Figure 2-51 Layout of Nodes IDs 1-3 in the OC-3 Path Protection
Two-Fiber Bidirectional Path Switched Ring
A bidirectional line switched ring (BLSR) is a self-healing ring configuration used to connect two or more adjacent ONS 15454 nodes. The protected network design of a BLSR helps it survive cable cuts and node failures by providing redundant, geographically diverse paths for each SONET span. BLSR nodes can terminate traffic coming from either side of the ring.
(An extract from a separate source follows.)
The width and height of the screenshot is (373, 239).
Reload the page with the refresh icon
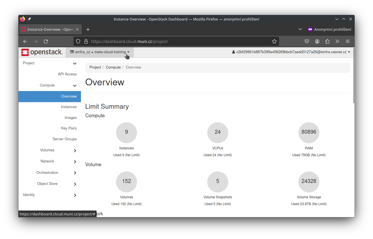46,42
Therefore, BLSRs are suited for distributed node-to-node traffic applications such as interoffice networks and access networks.
The ONS 15454 BLSR functionality is based on criteria found in GR-1230-CORE. Since the flow of traffic between nodes is bi-directional, traffic can be added at one node and dropped at the next without traveling around the entire ring. This allows you to reuse the available STS bandwidth between the other nodes for additional traffic, thereby enabling a BLSR to carry more traffic than a path protection. Table 2-29 shows the bi-directional capacity for two-fiber BLSRs. The capacity is the OC-N rate divided by two, multiplied by the number of nodes in the ring minus the number of pass-through STS-1 circuits.
|
|
|
|
OC-12 |
STS 1-6 |
STS 7-12 |
|
OC-48 |
STS 1-24 |
STS 25-48 |
24 x N1 - PT |
OC-192 |
STS 1-96 |
STS 97-192 |
96 x N1 - PT |
1 N equals the number of ONS 15454 nodes configured as BLSR nodes. 2 PT equals the number of STS-1 circuits passed through ONS 15454 nodes in the ring (capacity can vary depending on the traffic pattern). |
Starting with System Release 3.4, you can use the protection capacity of a two-fiber BLSR to provide unprotected transport for extra traffic when no failures are present. Table 2-30 shows the maximum number of two-fiber BLSRs each ONS 15454 node can support.
|
|
>= Release 4.0 |
5 |
<= Release 4.0 |
2 |
Each of the two-fiber BLSR can have up to 32 ONS 15454 nodes. The supported BLSRs include OC-12, OC-48, and OC-192 only, because the working and protect bandwidths must be equal.
Note For best performance, BLSRs should have one LAN connection for every 10 nodes in the BLSR.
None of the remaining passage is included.